Hi Marek,
> Our company is in the process of moving the production server data on a
> enterprise storage servers and therefore we are considering which setup
> would have the best performance and stability at the same time. Our
> preliminary tests showed us that, at the filesystem level, XFS performs
> best. Unfortunately, to be capable of growing the volumes we need to add
> another layer - the volume manager. This increases the chances for
> something to go wrong.
> As I've read through the mailing list and other sources, there are only two
> possible software packages on Linux - LVM and EVMS. From what I've read I
> understood that LVM 1.x is feature-frozen and maybe even bugsolve-frozen in
> favor of LVM2 development (see the deadlock while using xfs_freeze issue).
> LVM 2.x is unstable beta and EVMS is so fresh that no real experience has
> been heard of.
we have made up a similar setup here.
Basically it's LVM stacked on top of soft RAID 5 and is in production
since June last year, with the caution of keeping away from snapshots (i've
had problems at the very beginning with Oops caused by the two stacked layers
and we can avoid snapshots at the moment) and making an external log (on
raid 1 preferably) for performance. We are currently stick to 2.4.18
(XFS 1.1 and LVM shipped with). In the meanwhile we have performed
various operations (creating, deleting, resizing (growing)) on volumes,
experienced two IBM DTLA disks failure (giving us the time to replace
things ;)) and all without a single problem at filesystem level.
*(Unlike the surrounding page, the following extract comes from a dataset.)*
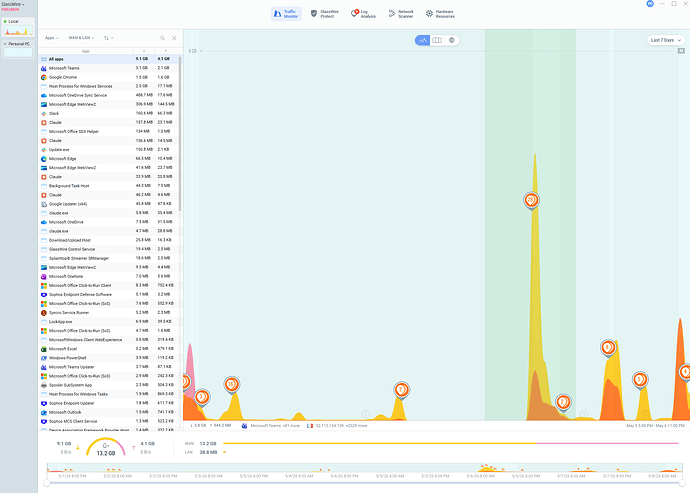
Task: Click the user account avatar icon
Action: 650,4
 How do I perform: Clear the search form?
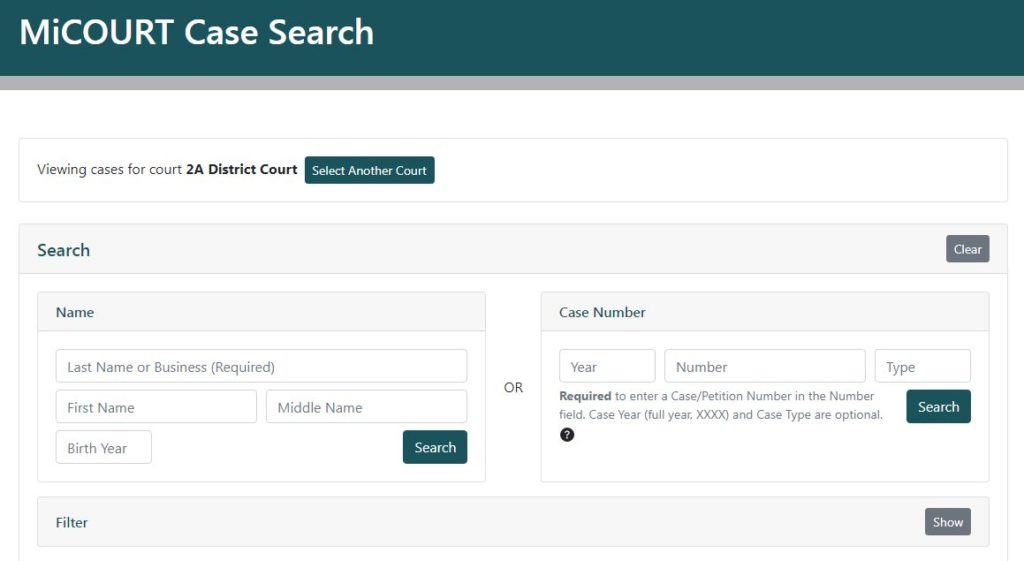(x=967, y=249)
We use AMANDA as backup software and the only problem we experienced was
on Oops rising from a bad interaction between xfsdump and NFS, now solved
(thanks Eric and Steve).
This fileserver exports via NFS, SAMBA and netatalk.
I've not tried EVMS, but it seems very promising.
> I understand that there's no bug-free software and no guarantee of anything
> but maybe some of you have some enterprise-level experience with, say, 2+
> TB data pool on XFS and some volume manager. I appreciate any reference of
> any kind, some known imcompatibilies, what mistakes to avoid.. it would
> help me a lot.
Our storage size is an order of magnitude less, so YMMV.